One of the first in a breed of fresh-faced bands who fit neatly into the UK pop charts and accompanying teenybopper trappings while retaining vague new wave credibility, the Vapors started at the top and quickly sank from view. Their first single, “Turning Japanese,” was a coy paean to masturbation and an enormous international hit; the inability to match it made the Vapors’ subsequent albums disappointing. Like the Jags (“Back of My Hand”), they were substantially better than a single single.
New Clear Days follows in the veddy British vein originated by Ray Davies and carried on by Paul Weller and Madness. Some of singer David Fenton’s songs show a talented, mature tunesmith at work; unfortunately, they all suffer in light of the awesomely catchy jingle that dominates the record, overshadowing the subtler, more thoughtful material.
Magnets also lacks a peer for “Turning Japanese,” although “Jimmie Jones” (about the suicidal massacre at Jonestown) nearly meets the challenge. Unfortunately, Fenton’s greater aspirations and budding political conscience are severely out of step with the band’s unbreakably commercial image. Had they not been doomed by their own devices from day one, the Vapors might have proven well worth following.
Those first two albums were combined on Vaporized. The Cherry Red release is a four-CD box set containing the same two LPs plus a 1979 live set and more than 40 outtakes, alternate mixes and demos.
After nearly four decades of inaction, Fenton, lead guitarist Ed Bazalgette and bassist Steve Smith led the Vapors back into the ring in 2020 with Together, an agreeable continuation both in terms of sound and direction, with songs that are alternately personal (“I Don’t Remember” and political (“Letter to Hiro (No. 11)”). “Nuclear Nights,” notwithstanding the apocalyptic title, is actually about the end of a romance. Fenton is still capable of writing and singing a great hook (“Those Tears”), but he has the tendency to repeat lines and choruses more than they deserve.

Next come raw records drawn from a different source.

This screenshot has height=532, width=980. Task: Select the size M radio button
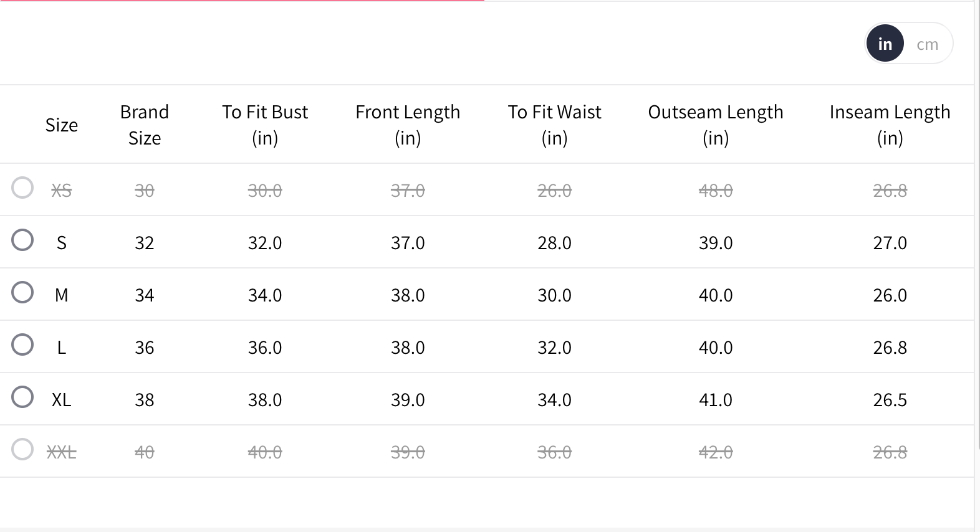[x=22, y=292]
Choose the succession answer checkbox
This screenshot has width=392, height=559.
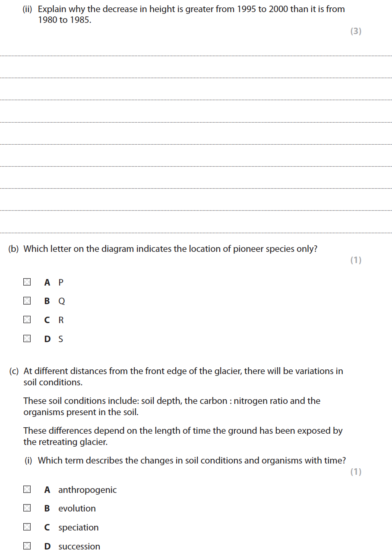(27, 546)
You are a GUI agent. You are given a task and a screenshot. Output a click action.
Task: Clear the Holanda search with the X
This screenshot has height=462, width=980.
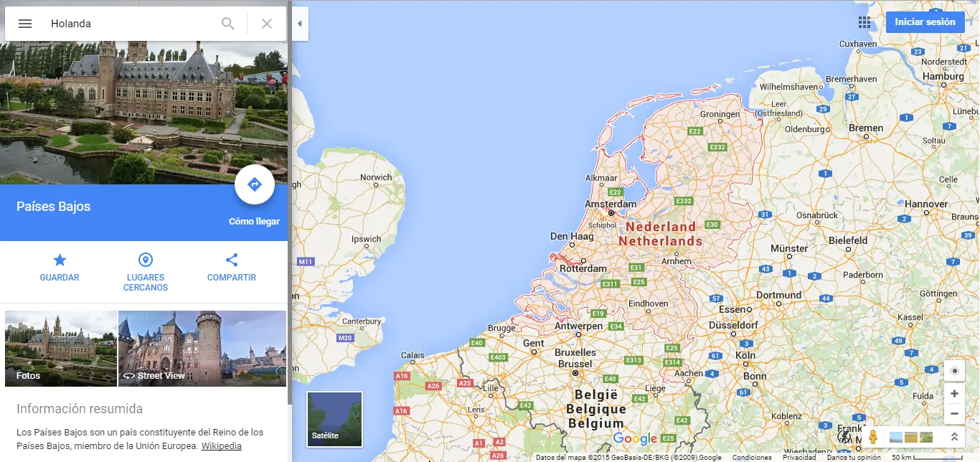[x=267, y=24]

As if the group had been carefully preserved in amber since Jimmy Carter was president, Wasp in a JarĀ sounds straight outta 1979, with all the energy, spit and look-at-us enthusiasm great new wave records had back then. Sure, it’s a rockist prejudice to ignore everything that’s gone on since then, but chronology shouldn’t interfere with the enjoyment of a familiar sound done so well. (Curiously, the very British-sounding album was recorded in Pennsylvania.)

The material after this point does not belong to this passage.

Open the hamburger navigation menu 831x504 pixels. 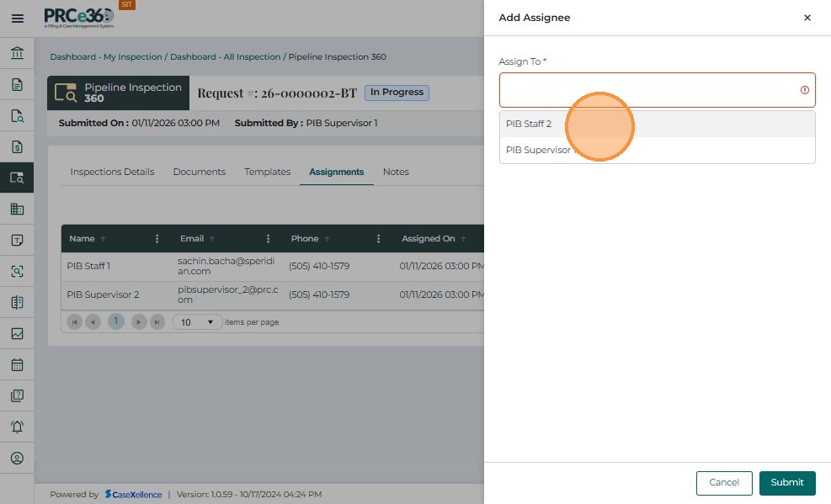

If you didn’t know that Fenton, a retired solicitor for the Musicians Union, must be in his mid-60s by now, you could easily imagine him to be the age of his son Dave, the band’s capable new guitarist in place of the long-serving Bazalgette. In the album-opening “Hit the Ground Running,” his strong voice keeps up easily with the speedy tempo. The songs are packed with catchy refrains and tightly coiled guitar staccato chop. Other than the inclination to sing a hook more times than needed (an endemic issue for older songwriters), Fenton is in fine form here, an OAP with gobs more spunk than he should be capable of. In a collection of consistently strong material, “The Words,” complete with a half-speed mosh segment, is the could-have-been a hit here.

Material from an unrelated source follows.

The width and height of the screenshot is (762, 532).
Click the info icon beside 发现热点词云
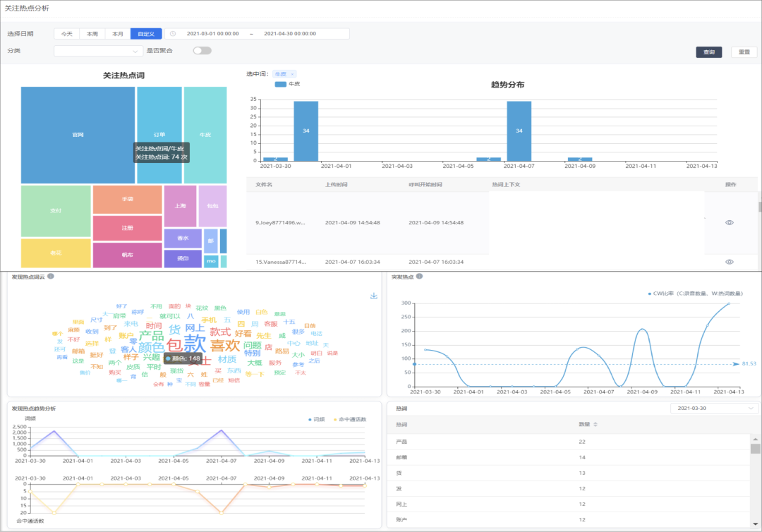click(x=51, y=277)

In the era of streaming/podcasting (by the by, what radio station still plays “my favorite song” with “everybody singing along”?), the corny “Nonstop Radio” is still charming in its anachronistic innocence. But there’s more to WIAJ than melodic punky jizz: “Look Away Now” is a tender, rueful ballad of intimate emotions that situates Fenton closer to his actual age. (So does the defiant but old-sounding “Nothing Can Stop Us Now.”) “Proud,” handsomely built on the three eternal chords and riff of “La Bamba,” expresses family feeling (“If you could see me now / If you could follow my life somehow / Would I make you proud?”) in an unknown context.